This work addresses the limited capability of existing vision–language–action (VLA) models to perform explicit multimodal reasoning in long-horizon or out-of-distribution tasks, where coordinated text understanding, visual prediction, and action decision-making are required. To this end, we propose HALO, the first embodied multimodal chain-of-thought (EM-CoT) framework that unifies human-like reasoning through a sequential process of task decomposition, subgoal prediction, and action generation. HALO employs a Mixture-of-Experts Transformer architecture trained on automatically synthesized EM-CoT data and guided by a tailored policy to effectively align semantic, visual, and motor modules. Evaluated on the RoboTwin benchmark, HALO outperforms the pi₀ baseline by 34.1% and demonstrates exceptional generalization in highly randomized, unseen environments.

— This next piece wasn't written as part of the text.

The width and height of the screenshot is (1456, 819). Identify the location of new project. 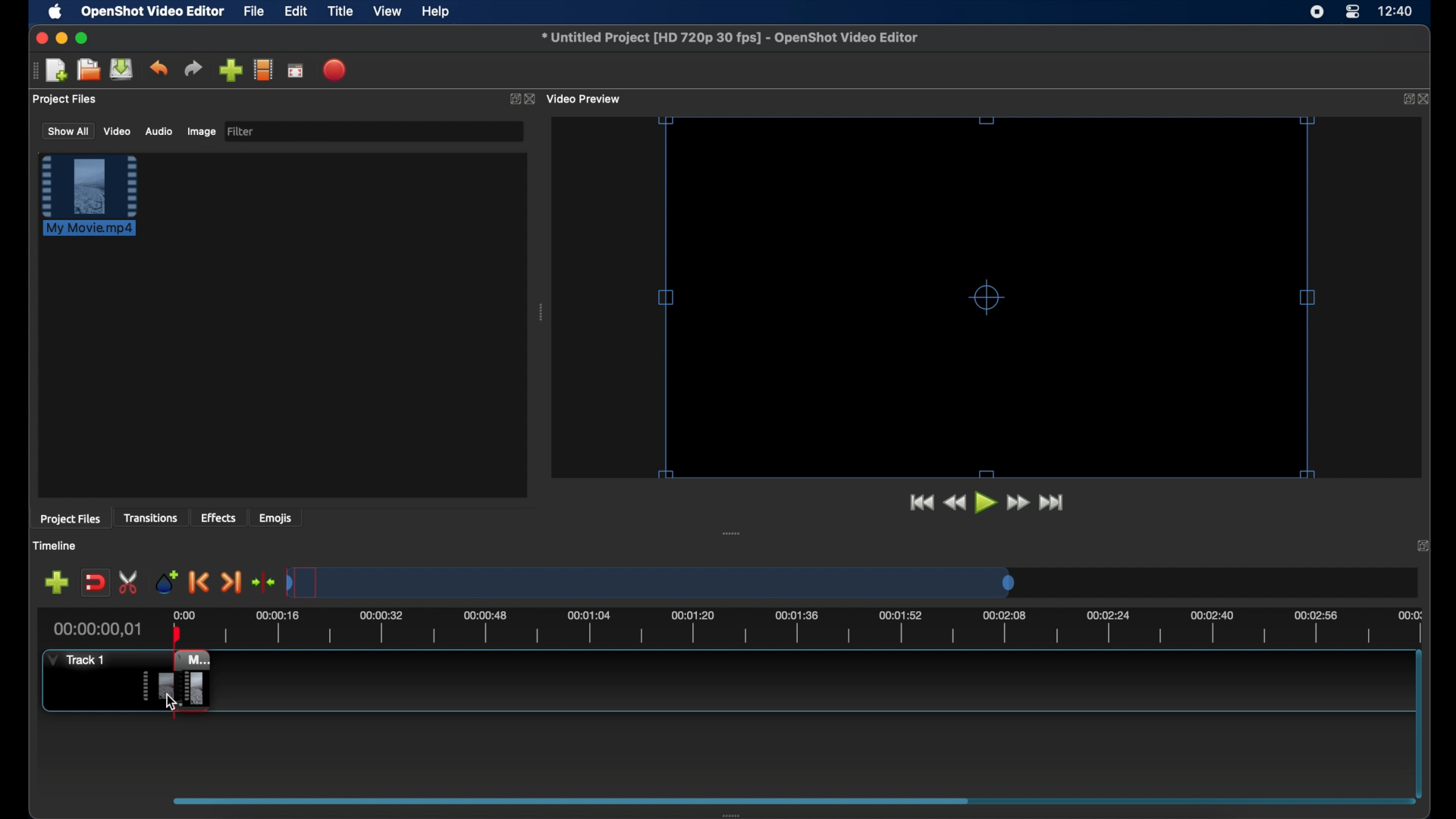
(57, 70).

Vision-Language-Action (VLA) models have shown strong performance in robotic manipulation, but often struggle in long-horizon or out-of-distribution scenarios due to the lack of explicit mechanisms for multimodal reasoning and anticipating how the world will evolve under action. Recent works introduce textual chain-of-thought or visual subgoal prediction within VLA models to reason, but still fail to offer a unified human-like reasoning framework for joint textual reasoning, visual foresight, and action prediction. To this end, we propose HALO, a unified VLA model that enables embodied multimodal chain-of-thought (EM-CoT) reasoning through a sequential process of textual task reasoning, visual subgoal prediction for fine-grained guidance, and EM-CoT-augmented action prediction. We instantiate HALO with a Mixture-of-Transformers (MoT) architecture that decouples semantic reasoning, visual foresight, and action prediction into specialized experts while allowing seamless cross-expert collaboration. To enable HALO learning at scale, we introduce an automated pipeline to synthesize EM-CoT training data along with a carefully crafted training recipe. Extensive experiments demonstrate that: (1) HALO achieves superior performance in both simulated and real-world environments, surpassing baseline policy pi_0 by 34.1% on RoboTwin benchmark; (2) all proposed components of the training recipe and EM-CoT design help improve task success rate; and (3) HALO exhibits strong generalization capabilities under aggressive unseen environmental randomization with our proposed EM-CoT reasoning.